22 Kasım 2012 Perşembe

Kendini tanımak için bize ilham verecek birisine gerek yok mu?


Bir guruya, size ilham verecek, aferin diyecek, sizi cesaretlendirecek birine ihtiyacınız varsa, bu insana bağımlısınız demektir ve sonunda o gittiği gün siz de kaybolursunuz. Bir insanın ya da bir fikrin vereceği ilhama bağlı olduğunuz an, zorunlu olarak korku ortaya çıkar ki hiç de gerçek bir ilham değildir bu. Oysa bir ölünün götürülüşünü ya da iki insanın tartışmasını izlemek düşünmenize neden olmaz mı? Çok hırslı birini gördüğünüzde ya da herkesin nasıl da bir idarecinin ayaklarına kapandığını gördüğünüzde düşünmez misiniz? Yani bir yaprağın düşmesinden, bir kuşun ölümünden insanın kendi davranışlarına kadar her şeyden bir ilham almak mümkündür.
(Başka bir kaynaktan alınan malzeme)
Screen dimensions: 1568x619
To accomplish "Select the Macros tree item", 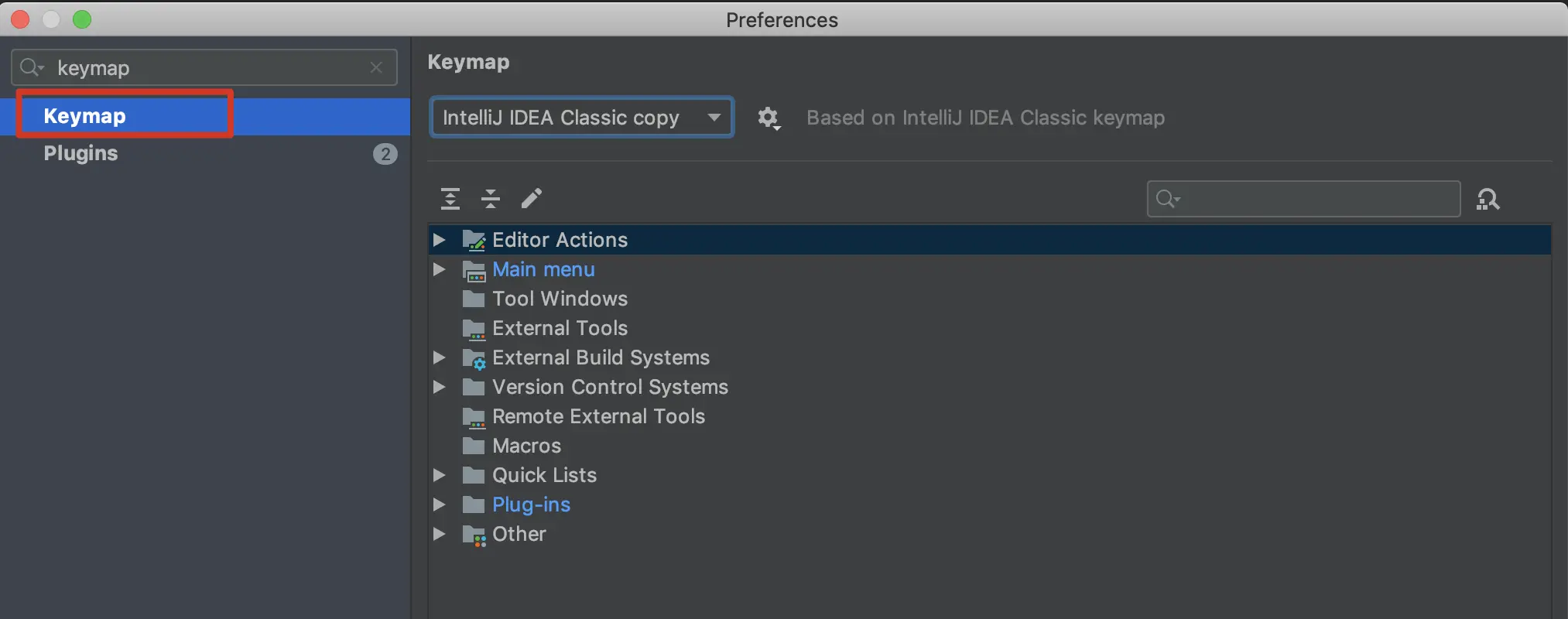I will click(x=526, y=446).
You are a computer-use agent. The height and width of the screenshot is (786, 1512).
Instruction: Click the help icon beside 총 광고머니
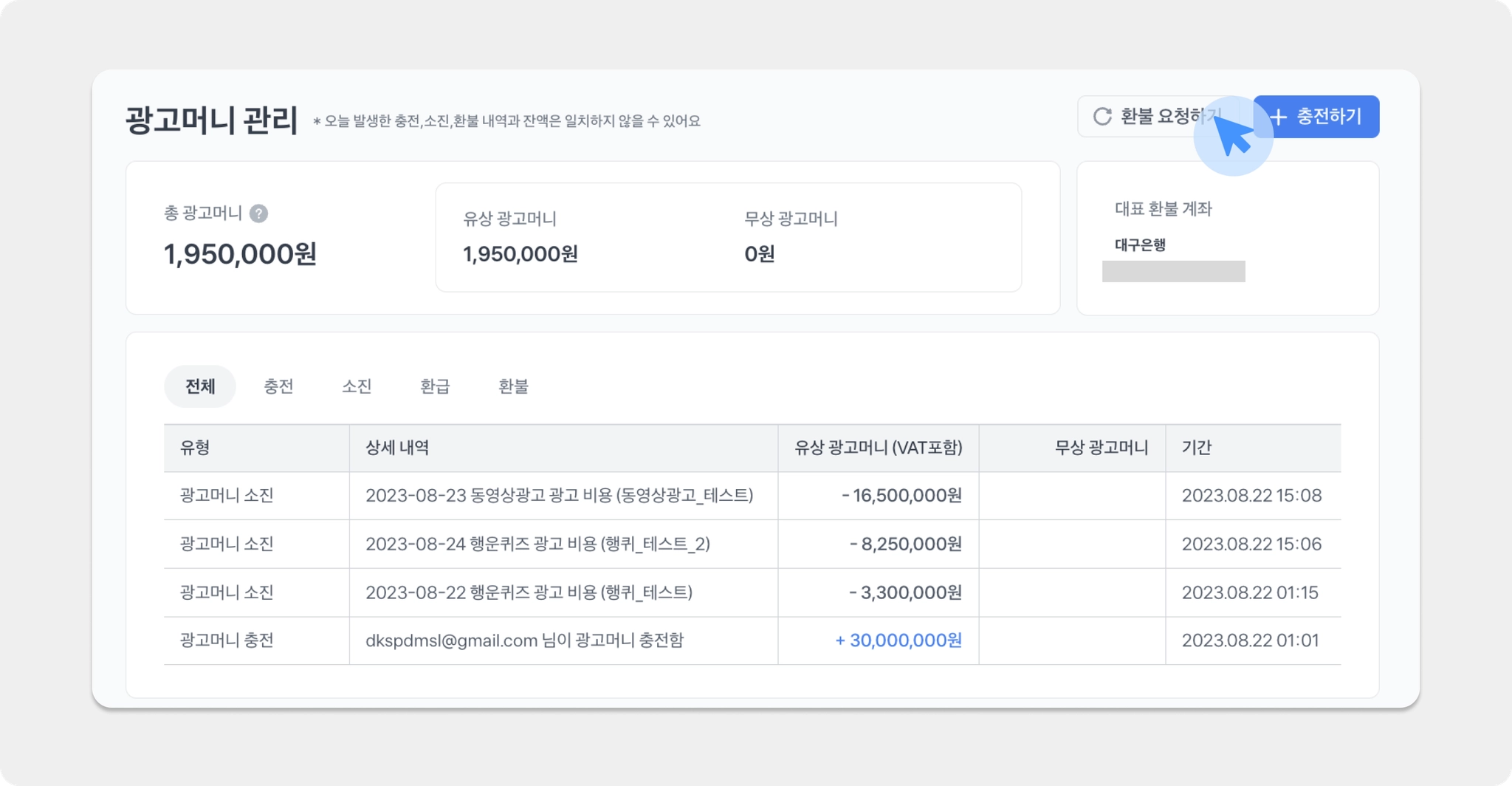[258, 213]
Tüm bunları izlemek size her zaman bir şeyler öğretir; fakat öğretmeniniz olarak bir insana bel bağlarsanız kaybolursunuz ve o insan sizin kabusunuz olur. Birilerini takip etmek, bir öğretmene bel bağlamak yerine nehirden, çiçeklerden, ağaçlardan, yük taşıyan kadınlardan , aile üyelerinden ve kendi düşüncelerinizden bir şeyler öğrenmek, bu nedenle çok önemlidir. Bu, kendiniz dışında hiç kimsenin size veremeyeceği bir eğitimdir ve güzelliği de buradadır. Kesintisiz bir dikkat ve sürekli sorgulayan bir zihin gerektirir. Gözlemleyerek, mücadele ederek, mutlu olarak ve hüzünlenerek öğrenmek zorundasınız.